> [Task to complete]: Write the entries below again, precisely as they appear.

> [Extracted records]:

──────────

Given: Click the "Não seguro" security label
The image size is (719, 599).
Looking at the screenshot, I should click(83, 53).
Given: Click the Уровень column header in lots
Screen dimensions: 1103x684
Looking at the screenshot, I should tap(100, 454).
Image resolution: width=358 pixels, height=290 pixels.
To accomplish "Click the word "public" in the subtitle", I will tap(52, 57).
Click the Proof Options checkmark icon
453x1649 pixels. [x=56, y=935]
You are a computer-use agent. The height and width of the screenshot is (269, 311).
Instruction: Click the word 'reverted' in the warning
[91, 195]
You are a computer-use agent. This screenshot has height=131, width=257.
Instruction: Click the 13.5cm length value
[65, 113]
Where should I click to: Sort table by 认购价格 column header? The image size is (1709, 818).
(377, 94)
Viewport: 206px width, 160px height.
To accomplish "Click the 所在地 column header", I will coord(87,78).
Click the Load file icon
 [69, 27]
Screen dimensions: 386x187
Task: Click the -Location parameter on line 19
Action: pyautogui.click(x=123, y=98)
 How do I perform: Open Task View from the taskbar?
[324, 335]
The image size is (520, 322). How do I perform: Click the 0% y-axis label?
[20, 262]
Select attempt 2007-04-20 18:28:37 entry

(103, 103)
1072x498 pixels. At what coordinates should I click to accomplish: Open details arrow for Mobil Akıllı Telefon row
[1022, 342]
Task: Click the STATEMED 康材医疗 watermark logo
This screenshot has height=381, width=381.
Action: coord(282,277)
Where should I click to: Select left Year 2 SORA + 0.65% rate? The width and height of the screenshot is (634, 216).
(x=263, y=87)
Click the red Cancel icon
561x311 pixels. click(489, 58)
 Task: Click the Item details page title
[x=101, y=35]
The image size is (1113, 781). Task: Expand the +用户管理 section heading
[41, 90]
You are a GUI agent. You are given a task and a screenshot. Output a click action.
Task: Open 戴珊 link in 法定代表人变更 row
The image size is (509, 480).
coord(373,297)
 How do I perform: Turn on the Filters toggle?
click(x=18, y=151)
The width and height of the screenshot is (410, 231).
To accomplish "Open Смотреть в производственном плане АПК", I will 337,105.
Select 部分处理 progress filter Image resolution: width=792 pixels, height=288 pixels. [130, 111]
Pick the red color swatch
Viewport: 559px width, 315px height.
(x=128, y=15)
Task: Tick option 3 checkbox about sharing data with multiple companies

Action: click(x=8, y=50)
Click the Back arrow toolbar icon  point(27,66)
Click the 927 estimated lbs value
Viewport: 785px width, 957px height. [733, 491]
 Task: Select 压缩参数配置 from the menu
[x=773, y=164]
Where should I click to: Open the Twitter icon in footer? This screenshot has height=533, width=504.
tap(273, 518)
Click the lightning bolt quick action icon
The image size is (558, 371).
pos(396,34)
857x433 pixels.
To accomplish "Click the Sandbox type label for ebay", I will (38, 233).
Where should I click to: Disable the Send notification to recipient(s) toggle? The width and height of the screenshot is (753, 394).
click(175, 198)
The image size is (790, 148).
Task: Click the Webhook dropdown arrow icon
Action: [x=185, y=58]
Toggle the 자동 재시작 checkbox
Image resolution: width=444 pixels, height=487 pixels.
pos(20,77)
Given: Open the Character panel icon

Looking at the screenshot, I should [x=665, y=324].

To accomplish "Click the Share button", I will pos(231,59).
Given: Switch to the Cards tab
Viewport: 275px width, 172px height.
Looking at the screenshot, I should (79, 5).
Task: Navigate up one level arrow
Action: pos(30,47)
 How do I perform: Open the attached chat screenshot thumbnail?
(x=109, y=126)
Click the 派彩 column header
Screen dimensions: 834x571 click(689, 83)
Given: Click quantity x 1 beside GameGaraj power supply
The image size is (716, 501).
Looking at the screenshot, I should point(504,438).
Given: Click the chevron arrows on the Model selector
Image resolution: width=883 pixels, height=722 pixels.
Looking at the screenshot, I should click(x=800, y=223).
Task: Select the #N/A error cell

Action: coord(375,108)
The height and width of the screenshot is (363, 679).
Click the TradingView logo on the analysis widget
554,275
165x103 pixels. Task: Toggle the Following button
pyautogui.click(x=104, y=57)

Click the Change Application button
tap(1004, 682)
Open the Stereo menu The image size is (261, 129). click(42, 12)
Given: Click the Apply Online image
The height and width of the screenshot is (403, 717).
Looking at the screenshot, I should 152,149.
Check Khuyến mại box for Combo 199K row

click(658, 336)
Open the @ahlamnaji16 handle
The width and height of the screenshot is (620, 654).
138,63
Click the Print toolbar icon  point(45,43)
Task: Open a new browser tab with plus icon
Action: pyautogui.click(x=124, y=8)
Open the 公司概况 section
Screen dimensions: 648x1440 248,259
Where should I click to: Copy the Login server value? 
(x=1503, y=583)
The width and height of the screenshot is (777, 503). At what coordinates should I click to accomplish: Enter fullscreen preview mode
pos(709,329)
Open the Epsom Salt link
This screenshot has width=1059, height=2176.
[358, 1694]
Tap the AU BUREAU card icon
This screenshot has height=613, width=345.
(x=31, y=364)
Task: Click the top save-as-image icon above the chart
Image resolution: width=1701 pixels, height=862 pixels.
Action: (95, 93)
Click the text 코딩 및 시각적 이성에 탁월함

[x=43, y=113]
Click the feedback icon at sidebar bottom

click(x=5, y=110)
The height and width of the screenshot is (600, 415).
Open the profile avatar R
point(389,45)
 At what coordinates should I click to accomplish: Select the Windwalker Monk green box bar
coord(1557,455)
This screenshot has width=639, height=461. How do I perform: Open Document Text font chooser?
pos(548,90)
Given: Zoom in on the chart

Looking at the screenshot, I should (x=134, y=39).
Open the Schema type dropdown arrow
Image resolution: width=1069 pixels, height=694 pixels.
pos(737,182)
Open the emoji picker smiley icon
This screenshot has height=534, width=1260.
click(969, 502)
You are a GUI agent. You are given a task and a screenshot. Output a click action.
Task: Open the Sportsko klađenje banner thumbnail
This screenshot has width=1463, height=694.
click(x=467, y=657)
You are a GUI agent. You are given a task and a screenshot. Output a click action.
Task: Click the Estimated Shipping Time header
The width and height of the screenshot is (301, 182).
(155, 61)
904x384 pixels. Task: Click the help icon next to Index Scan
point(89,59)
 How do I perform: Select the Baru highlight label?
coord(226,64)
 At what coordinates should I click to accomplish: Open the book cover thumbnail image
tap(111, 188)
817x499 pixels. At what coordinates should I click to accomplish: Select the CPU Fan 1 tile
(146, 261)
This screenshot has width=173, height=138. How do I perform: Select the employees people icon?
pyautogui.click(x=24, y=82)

──────────

> [Solution to this task]:
Given: Click the "Não seguro" security label
The image size is (719, 599).
Looking at the screenshot, I should click(83, 53).
Given: Click the Уровень column header in lots
Screen dimensions: 1103x684
Looking at the screenshot, I should tap(100, 454).
Image resolution: width=358 pixels, height=290 pixels.
To accomplish "Click the word "public" in the subtitle", I will tap(52, 57).
Click the Proof Options checkmark icon
453x1649 pixels. [x=56, y=935]
You are a computer-use agent. The height and width of the screenshot is (269, 311).
Instruction: Click the word 'reverted' in the warning
[91, 195]
You are a computer-use agent. This screenshot has height=131, width=257.
Instruction: Click the 13.5cm length value
[65, 113]
Where should I click to: Sort table by 认购价格 column header? The image size is (1709, 818).
(377, 94)
Viewport: 206px width, 160px height.
To accomplish "Click the 所在地 column header", I will coord(87,78).
Click the Load file icon
 [69, 27]
Screen dimensions: 386x187
Task: Click the -Location parameter on line 19
Action: pyautogui.click(x=123, y=98)
 How do I perform: Open Task View from the taskbar?
[324, 335]
The image size is (520, 322). How do I perform: Click the 0% y-axis label?
[20, 262]
Select attempt 2007-04-20 18:28:37 entry

(103, 103)
1072x498 pixels. At what coordinates should I click to accomplish: Open details arrow for Mobil Akıllı Telefon row
[1022, 342]
Task: Click the STATEMED 康材医疗 watermark logo
This screenshot has height=381, width=381.
Action: coord(282,277)
Where should I click to: Select left Year 2 SORA + 0.65% rate? The width and height of the screenshot is (634, 216).
(x=263, y=87)
Click the red Cancel icon
561x311 pixels. click(489, 58)
 Task: Click the Item details page title
[x=101, y=35]
The image size is (1113, 781). Task: Expand the +用户管理 section heading
[41, 90]
You are a GUI agent. You are given a task and a screenshot. Output a click action.
Task: Open 戴珊 link in 法定代表人变更 row
The image size is (509, 480).
coord(373,297)
 How do I perform: Turn on the Filters toggle?
click(x=18, y=151)
The width and height of the screenshot is (410, 231).
To accomplish "Open Смотреть в производственном плане АПК", I will 337,105.
Select 部分处理 progress filter Image resolution: width=792 pixels, height=288 pixels. [130, 111]
Pick the red color swatch
Viewport: 559px width, 315px height.
(x=128, y=15)
Task: Tick option 3 checkbox about sharing data with multiple companies

Action: click(x=8, y=50)
Click the Back arrow toolbar icon  point(27,66)
Click the 927 estimated lbs value
Viewport: 785px width, 957px height. [733, 491]
 Task: Select 压缩参数配置 from the menu
[x=773, y=164]
Where should I click to: Open the Twitter icon in footer? This screenshot has height=533, width=504.
tap(273, 518)
Click the lightning bolt quick action icon
The image size is (558, 371).
pos(396,34)
857x433 pixels.
To accomplish "Click the Sandbox type label for ebay", I will (38, 233).
Where should I click to: Disable the Send notification to recipient(s) toggle? The width and height of the screenshot is (753, 394).
click(175, 198)
The image size is (790, 148).
Task: Click the Webhook dropdown arrow icon
Action: [x=185, y=58]
Toggle the 자동 재시작 checkbox
Image resolution: width=444 pixels, height=487 pixels.
pos(20,77)
Given: Open the Character panel icon

Looking at the screenshot, I should [x=665, y=324].

To accomplish "Click the Share button", I will pos(231,59).
Given: Switch to the Cards tab
Viewport: 275px width, 172px height.
Looking at the screenshot, I should (79, 5).
Task: Navigate up one level arrow
Action: pos(30,47)
 How do I perform: Open the attached chat screenshot thumbnail?
(x=109, y=126)
Click the 派彩 column header
Screen dimensions: 834x571 click(689, 83)
Given: Click quantity x 1 beside GameGaraj power supply
The image size is (716, 501).
Looking at the screenshot, I should point(504,438).
Given: Click the chevron arrows on the Model selector
Image resolution: width=883 pixels, height=722 pixels.
Looking at the screenshot, I should click(x=800, y=223).
Task: Select the #N/A error cell

Action: coord(375,108)
The height and width of the screenshot is (363, 679).
Click the TradingView logo on the analysis widget
554,275
165x103 pixels. Task: Toggle the Following button
pyautogui.click(x=104, y=57)

Click the Change Application button
tap(1004, 682)
Open the Stereo menu The image size is (261, 129). click(42, 12)
Given: Click the Apply Online image
The height and width of the screenshot is (403, 717).
Looking at the screenshot, I should 152,149.
Check Khuyến mại box for Combo 199K row

click(658, 336)
Open the @ahlamnaji16 handle
The width and height of the screenshot is (620, 654).
138,63
Click the Print toolbar icon  point(45,43)
Task: Open a new browser tab with plus icon
Action: pyautogui.click(x=124, y=8)
Open the 公司概况 section
Screen dimensions: 648x1440 248,259
Where should I click to: Copy the Login server value? 
(x=1503, y=583)
The width and height of the screenshot is (777, 503). At what coordinates should I click to accomplish: Enter fullscreen preview mode
pos(709,329)
Open the Epsom Salt link
This screenshot has width=1059, height=2176.
[358, 1694]
Tap the AU BUREAU card icon
This screenshot has height=613, width=345.
(x=31, y=364)
Task: Click the top save-as-image icon above the chart
Image resolution: width=1701 pixels, height=862 pixels.
Action: (95, 93)
Click the text 코딩 및 시각적 이성에 탁월함

[x=43, y=113]
Click the feedback icon at sidebar bottom

click(x=5, y=110)
The height and width of the screenshot is (600, 415).
Open the profile avatar R
point(389,45)
 At what coordinates should I click to accomplish: Select the Windwalker Monk green box bar
coord(1557,455)
This screenshot has width=639, height=461. How do I perform: Open Document Text font chooser?
pos(548,90)
Given: Zoom in on the chart

Looking at the screenshot, I should (x=134, y=39).
Open the Schema type dropdown arrow
Image resolution: width=1069 pixels, height=694 pixels.
pos(737,182)
Open the emoji picker smiley icon
This screenshot has height=534, width=1260.
click(969, 502)
You are a GUI agent. You are given a task and a screenshot. Output a click action.
Task: Open the Sportsko klađenje banner thumbnail
This screenshot has width=1463, height=694.
click(x=467, y=657)
You are a GUI agent. You are given a task and a screenshot. Output a click action.
Task: Click the Estimated Shipping Time header
The width and height of the screenshot is (301, 182).
(155, 61)
904x384 pixels. Task: Click the help icon next to Index Scan
point(89,59)
 How do I perform: Select the Baru highlight label?
coord(226,64)
 At what coordinates should I click to accomplish: Open the book cover thumbnail image
tap(111, 188)
817x499 pixels. At what coordinates should I click to accomplish: Select the CPU Fan 1 tile
(146, 261)
This screenshot has width=173, height=138. How do I perform: Select the employees people icon?
pyautogui.click(x=24, y=82)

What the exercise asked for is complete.